YOUR GOAL:
Extract the stretch of the listing from the line containing "Return the [x, y]" through the line containing "Maryland [416, 432]", reproducing those lines verbatim and leaving the pictures out of your answer.

TASK MATERIAL:
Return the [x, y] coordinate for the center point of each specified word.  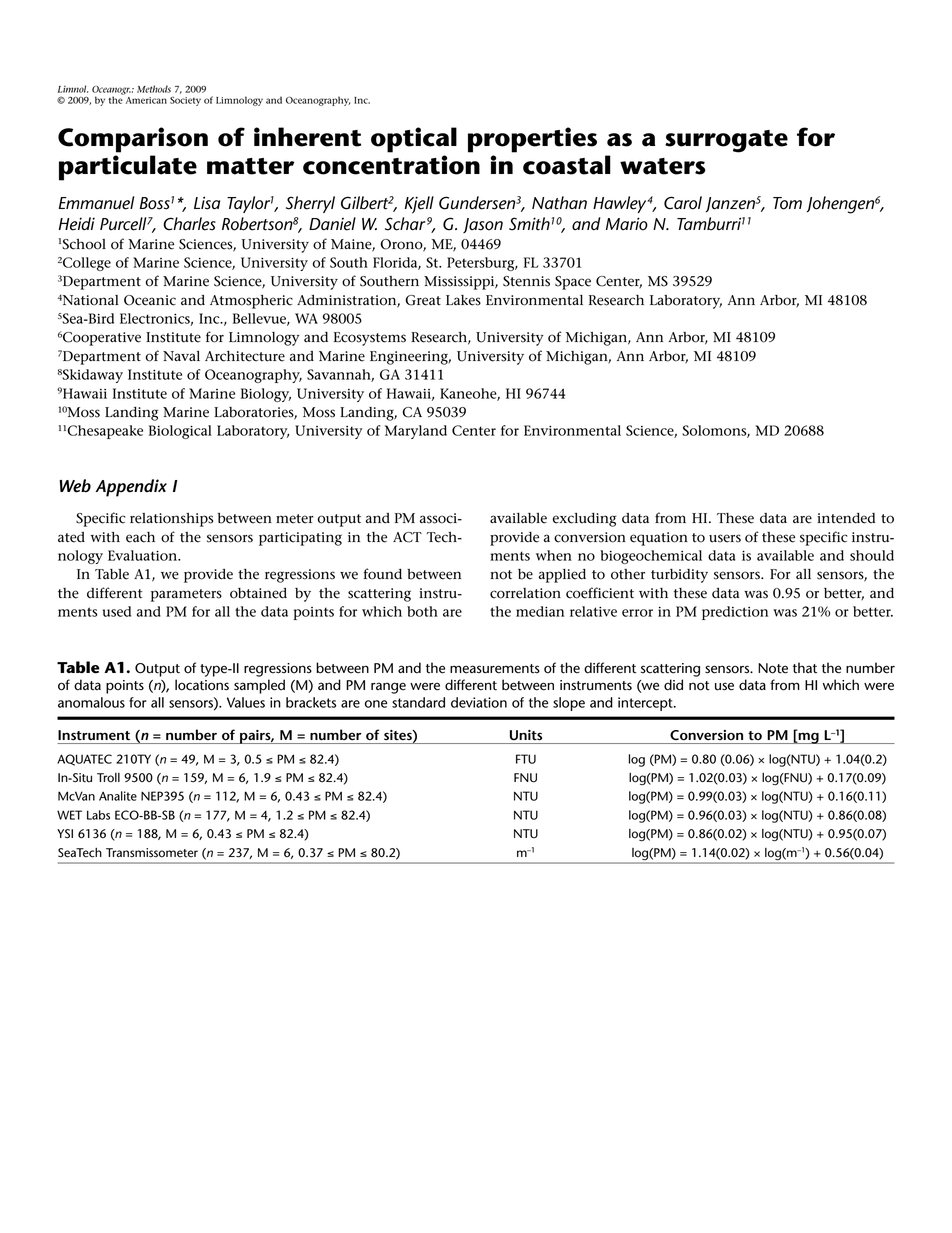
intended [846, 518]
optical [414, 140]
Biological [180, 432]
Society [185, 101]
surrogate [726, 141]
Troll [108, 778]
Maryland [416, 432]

==

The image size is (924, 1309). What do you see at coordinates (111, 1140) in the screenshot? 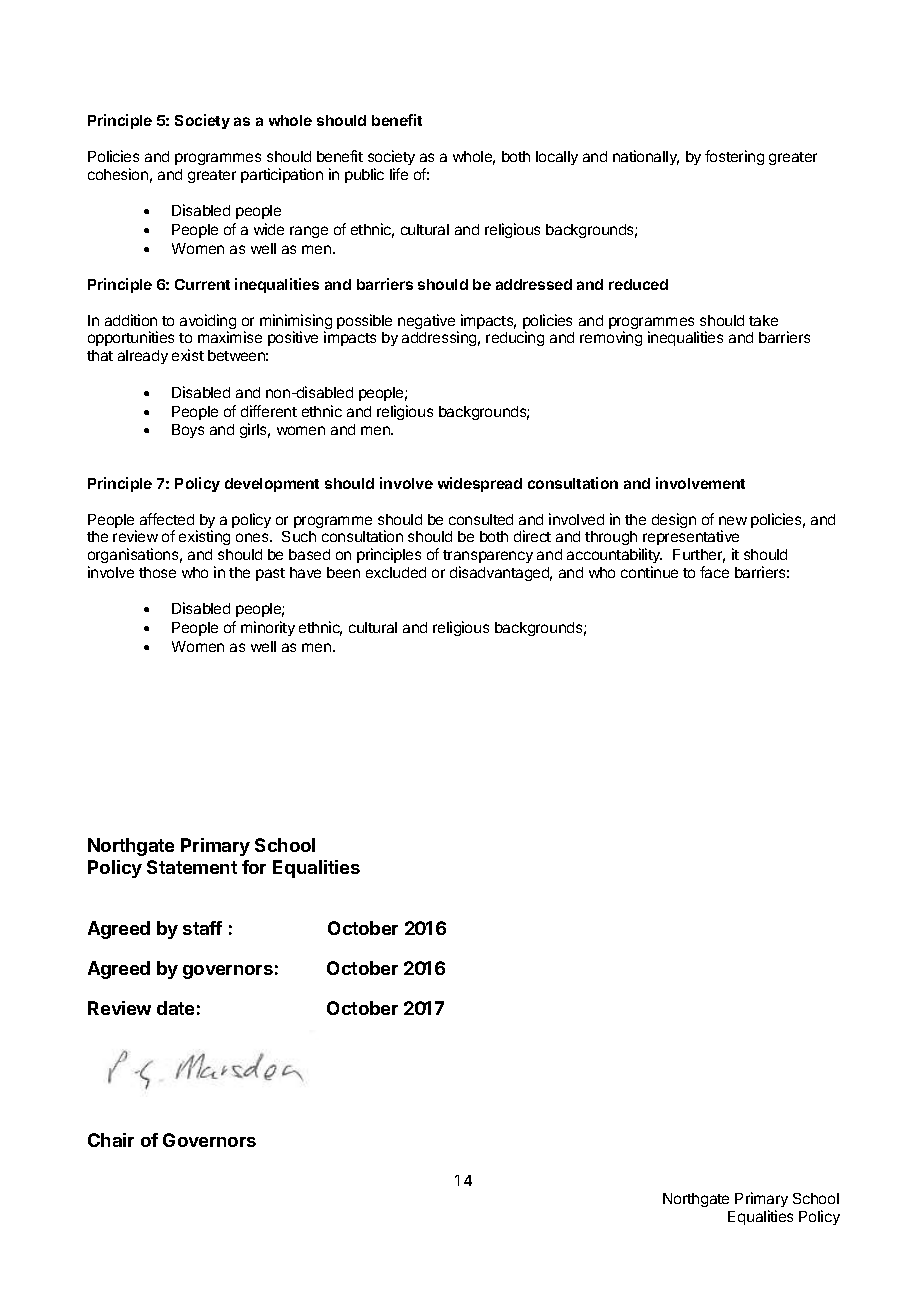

OUTPUT OF THE TASK:
Return the [x, y] coordinate for the center point of each specified word.  
intended [846, 518]
optical [414, 140]
Biological [180, 432]
Society [185, 101]
surrogate [726, 141]
Troll [108, 778]
Maryland [416, 432]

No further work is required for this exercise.